Javier Packer-Comyn (1969, Belgium)
He has worked as Director of the Cinéma du Réel International Documentary Festival in Paris for the past three years. From 1992 to 2004 he worked for the Filmer à tout Prix Documentary Film Festival in Brussels and for 12 years headed the P’tit Ciné, a documentary screening and distribution company that programs documentary films in various locations in Belgium. Packer-Comyn also taught for several years at the Institut des Hautes Etudes en Communications Sociales (IHECS) in Brussels.
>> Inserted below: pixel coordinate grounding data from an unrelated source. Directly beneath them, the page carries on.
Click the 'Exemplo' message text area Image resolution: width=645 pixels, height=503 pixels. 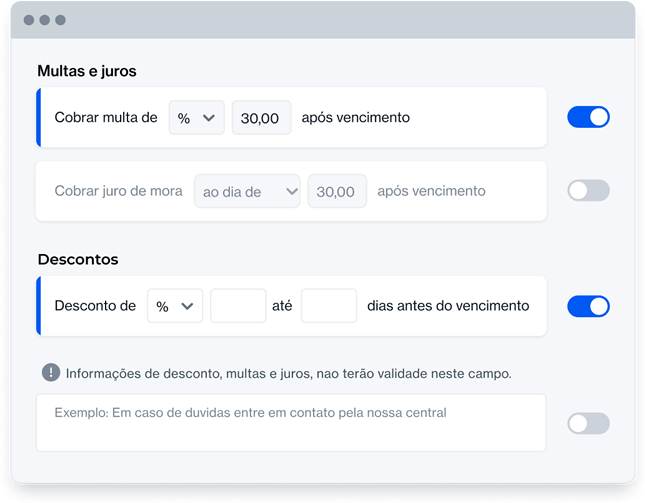pos(290,422)
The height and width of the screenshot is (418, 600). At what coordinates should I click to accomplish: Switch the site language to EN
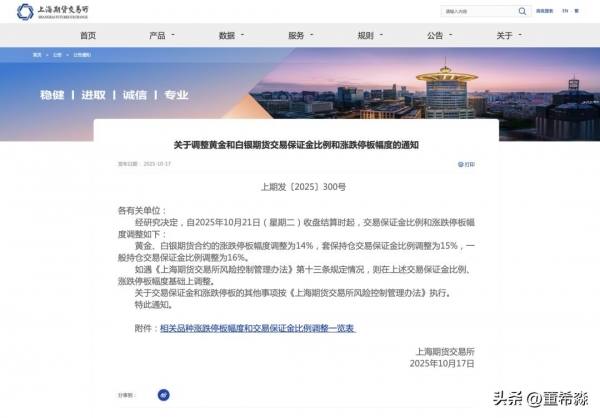point(565,12)

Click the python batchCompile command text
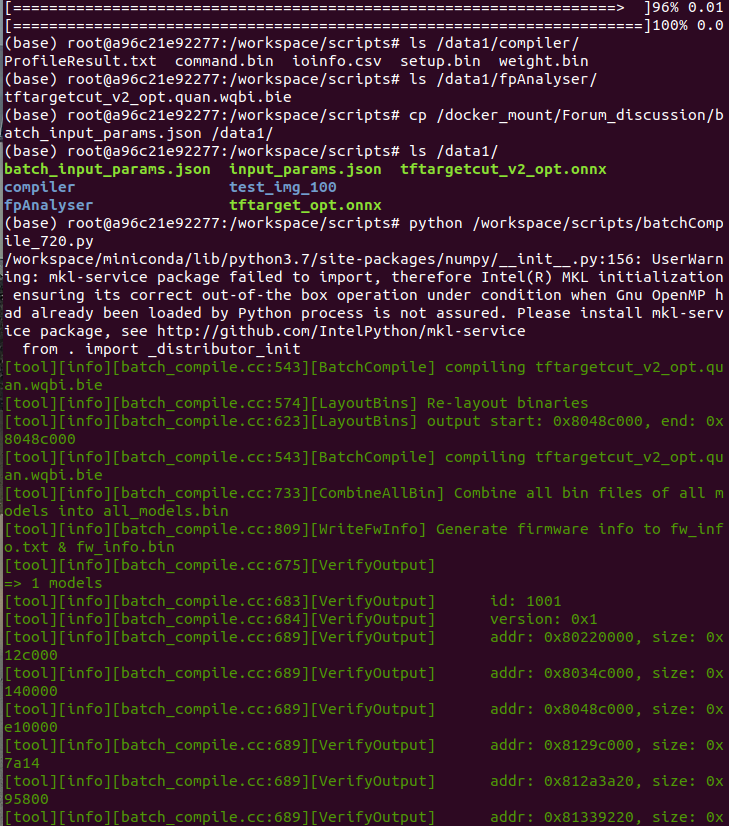(x=364, y=232)
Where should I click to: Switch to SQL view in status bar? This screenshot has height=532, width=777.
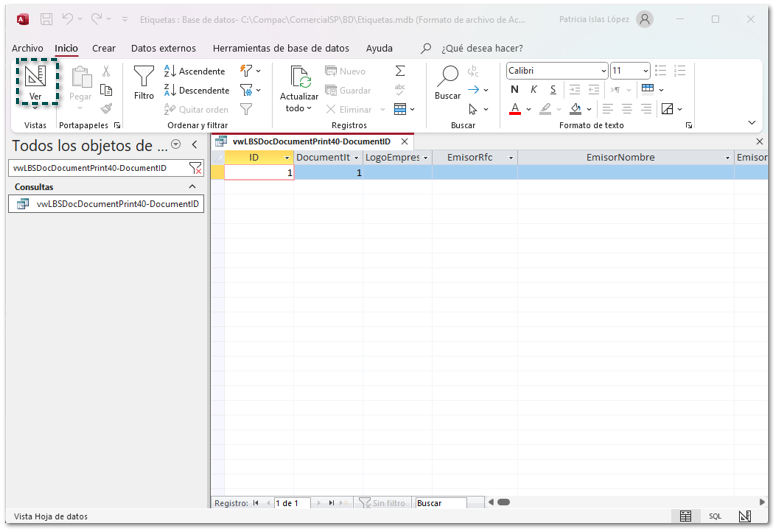tap(715, 516)
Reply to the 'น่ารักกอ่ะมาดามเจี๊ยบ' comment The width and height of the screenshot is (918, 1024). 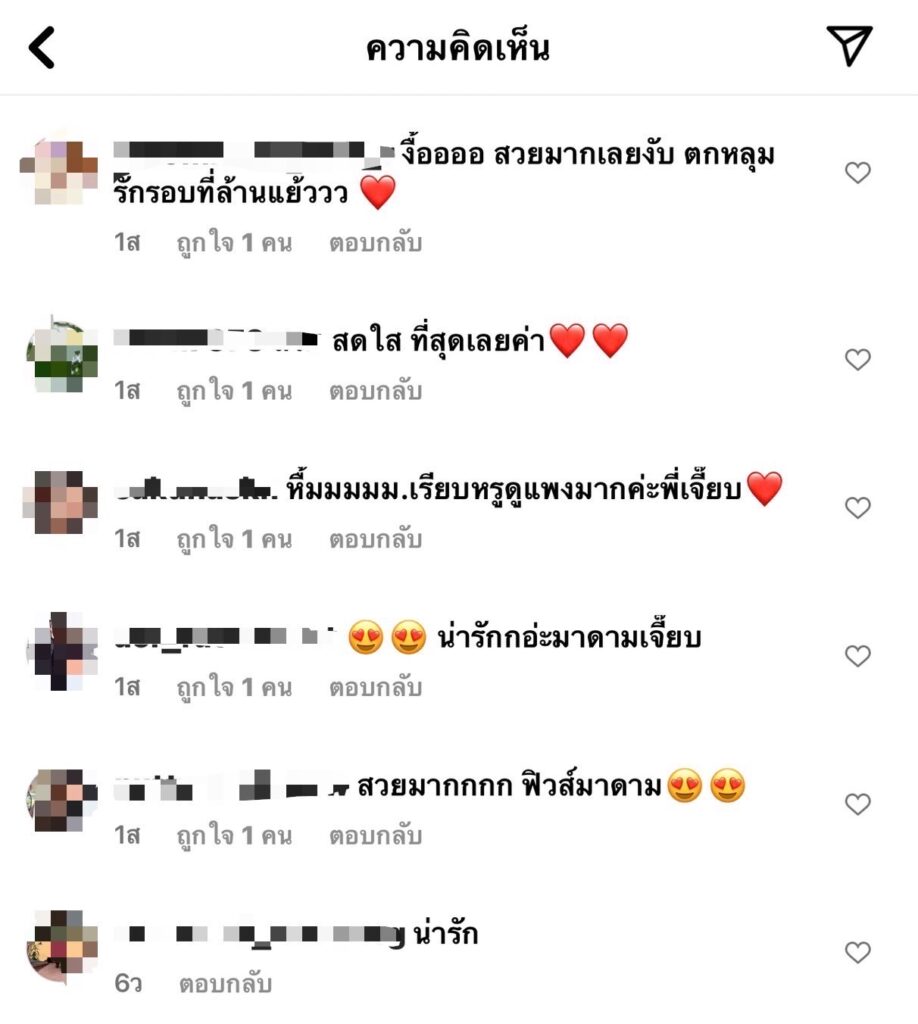coord(375,688)
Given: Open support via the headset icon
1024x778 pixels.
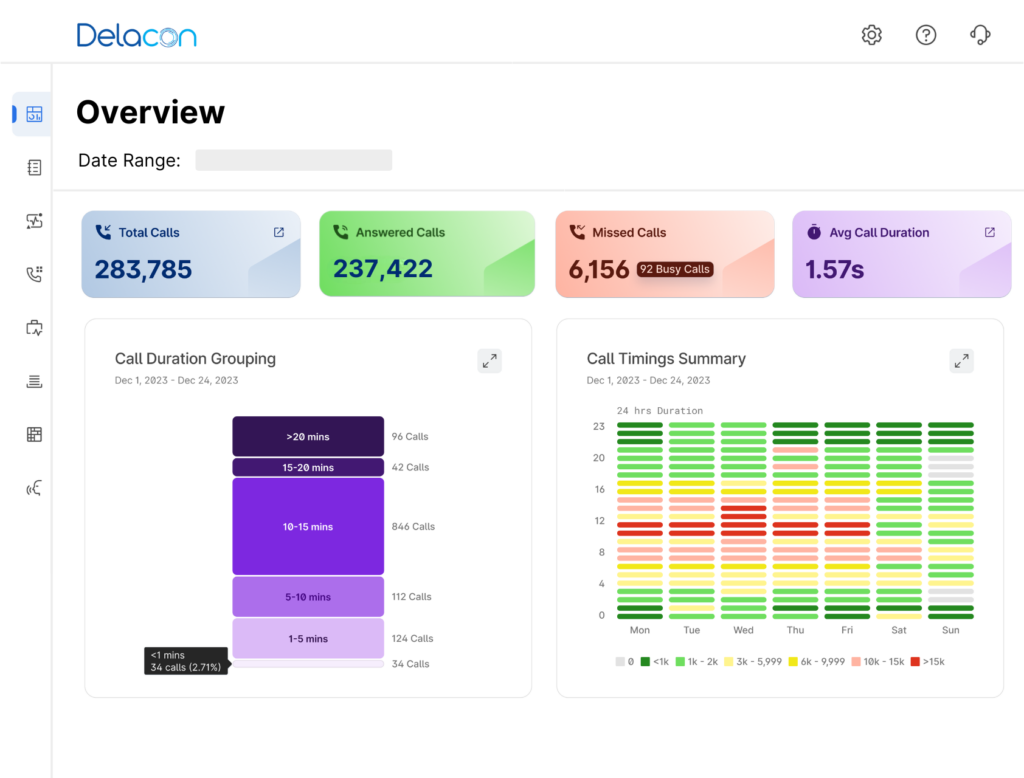Looking at the screenshot, I should 980,35.
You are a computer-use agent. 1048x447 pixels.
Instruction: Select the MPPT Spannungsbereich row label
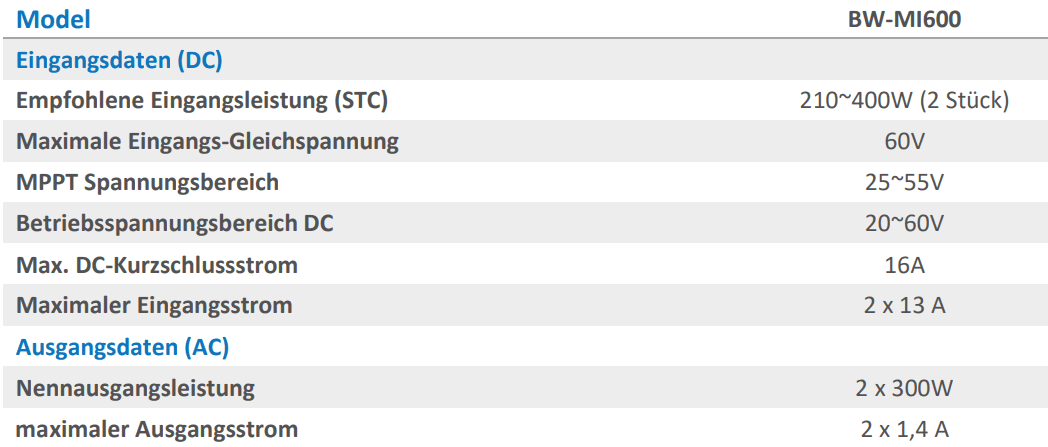[x=147, y=182]
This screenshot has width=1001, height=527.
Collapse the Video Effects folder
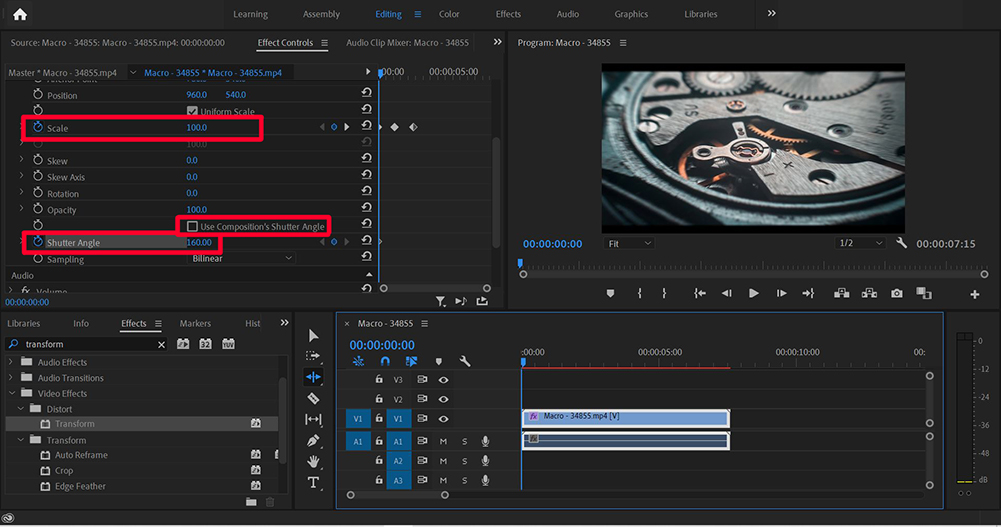coord(13,394)
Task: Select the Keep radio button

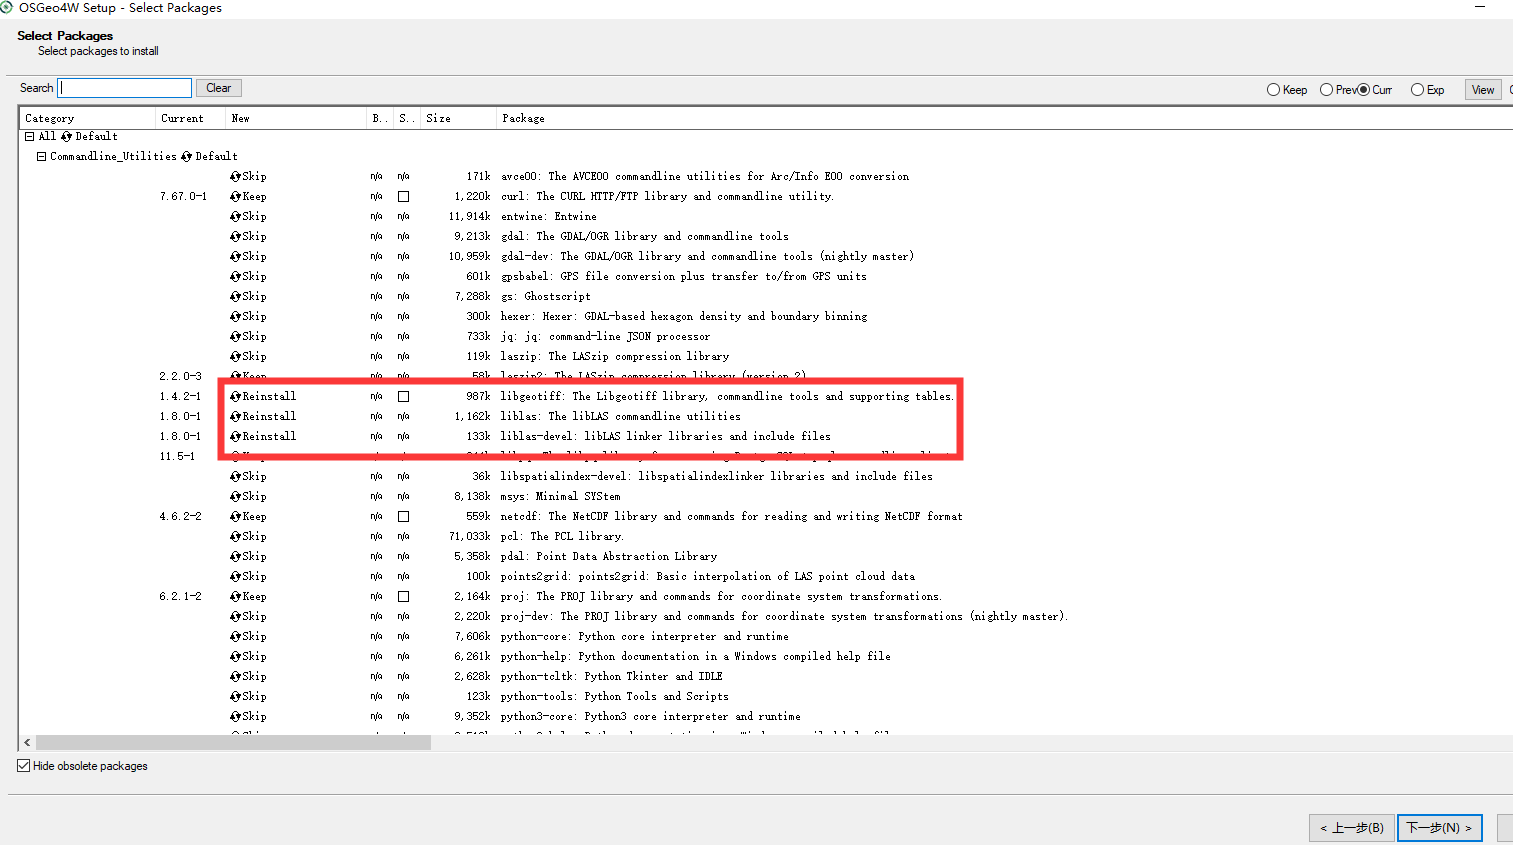Action: [x=1272, y=89]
He has published various interviews with filmmakers such as Claire Simon, Denis Gheerbrant and Jean-Louis Comolli, and has worked on several films and TV programs for Arte and the RTBF. In 2008, he was awarded the Prix Coq by the Communauté Française for his work in documentary distribution.
Shannon Kelley
He's Head of Public Programs for the UCLA Film & Television Archive. He has also served as Artistic Director of the Morelia International Film Festival; Director of Programming for Outfest, The Los Angeles Gay & Lesbian Film Festival; Associate Director of the Documentary Film Program of the Sundance Institute, and Senior Programming Consultant to the Sundance Film Festival’s documentary section. He has been a mentor for the European Documentary Producers’ Development Program and the Discovery Campus Masterschool, and a panelist at documentary funding pitches in the United States and Europe.